Xifaxan (Rifaximin): Indications and Dosing Regimens
Xifaxan (rifaximin) is FDA-approved for three main indications with specific dosing regimens: travelers' diarrhea (200 mg three times daily for 3 days), hepatic encephalopathy (550 mg twice daily), and irritable bowel syndrome with diarrhea (550 mg three times daily for 14 days). 1
FDA-Approved Indications and Dosing
1. Travelers' Diarrhea
- Dosage: 200 mg orally three times daily for 3 days 1
- Most effective for E. coli-predominant bacterial pathogens 2
- Less effective for dysenteric forms of bacterial diarrhea 2
2. Hepatic Encephalopathy (HE)
- Dosage: 550 mg orally twice daily 1
- Used as add-on therapy to lactulose or as monotherapy when lactulose is not tolerated 3
- Reduces risk of HE recurrence by 58% compared to placebo (hazard ratio 0.42) 3
- Number needed to treat: 4 patients for 6 months to prevent 1 episode of HE 4
3. Irritable Bowel Syndrome with Diarrhea (IBS-D)

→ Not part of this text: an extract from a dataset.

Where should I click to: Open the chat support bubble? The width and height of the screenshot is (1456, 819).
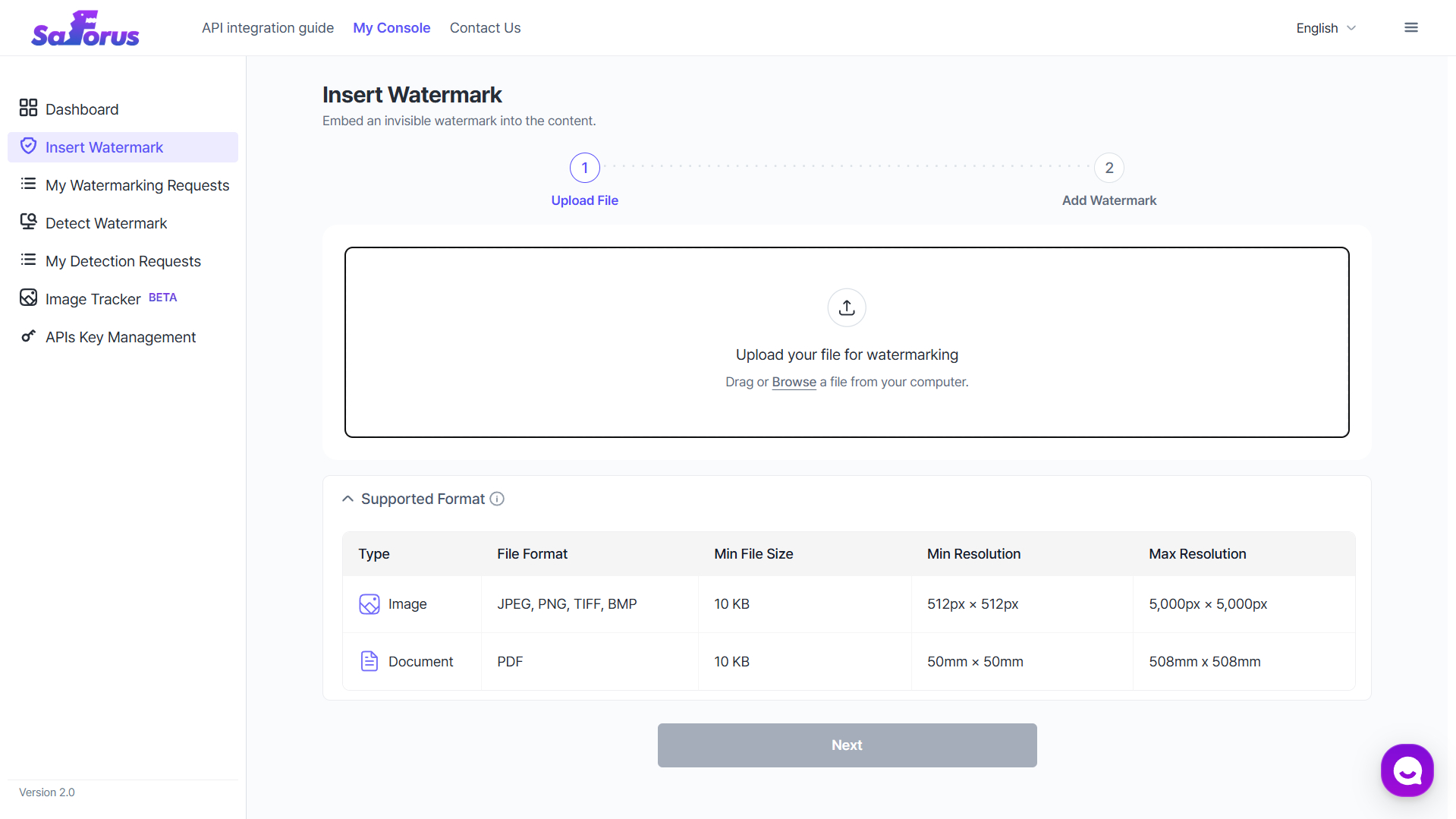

- Dosage: 550 mg orally three times daily for 14 days 1
- Patients who experience symptom recurrence can be retreated up to two times with the same regimen 1
- Significantly more effective than placebo for IBS-D (40.7% vs 31.7% experienced adequate symptom relief) 4
- Particularly effective for improving stool consistency but has limited effect on abdominal pain 5
Mechanism of Action
Rifaximin is a poorly absorbed (<0.4%) rifamycin antibiotic that acts locally in the gastrointestinal tract with minimal systemic adverse effects 2, 6. Its mechanisms include:
- Direct antibacterial effects within the GI tract 4
- Reduction of bacterial virulence and pathogenicity 4
- Inhibition of bacterial translocation across the GI epithelial lining 4
- Modulation of gut-immune signaling 4
- Activation of the pregnane X receptor, reducing proinflammatory factors 4
Clinical Efficacy
For Hepatic Encephalopathy
- Combination of rifaximin and lactulose is superior to lactulose alone (recurrence rate: 22.1% vs 45.9%) 3
- Significantly fewer hospitalizations involving HE compared with placebo (13.6% vs 22.6%, p=0.01) 6
For IBS-D
- Significantly improves multiple concurrent IBS-D symptoms 7
- Effective for bloating and urgency symptoms (p≤0.03 vs placebo) 7
- Response can be seen as early as 1 week post-treatment 7
- The British Society of Gastroenterology recommends rifaximin as a second-line drug for IBS-D in secondary care 5
Safety Profile
- Excellent safety profile with adverse events comparable to placebo 2, 6
- Most common adverse events (10-15% of patients): ascites, dizziness, fatigue, peripheral edema 6
- In IBS trials: abdominal pain, diarrhea, bad taste, headache, upper respiratory tract infection (<10% of patients) 6
- Minimal risk of bacterial resistance 3, 2
- Low risk of Clostridium difficile-associated colitis 3
Administration
- Can be taken with or without food 1
- High fecal concentrations (>8000 μg/g after 3 days of oral therapy) 2
Important Clinical Considerations
- For IBS-D, monitor for 30% reduction from baseline in worst abdominal pain scores and improvement to Bristol Stool Form Scale score <5 3
- Use with caution in patients with severe hepatic impairment (Child-Pugh Class C) 3
- Monitor for potential drug interactions, particularly with warfarin 3
- Cost may impact long-term adherence, especially for chronic conditions like hepatic encephalopathy 3
Rifaximin's minimal systemic absorption contributes to its favorable safety profile while maintaining efficacy for its approved indications, making it a valuable option for treating localized gastrointestinal conditions.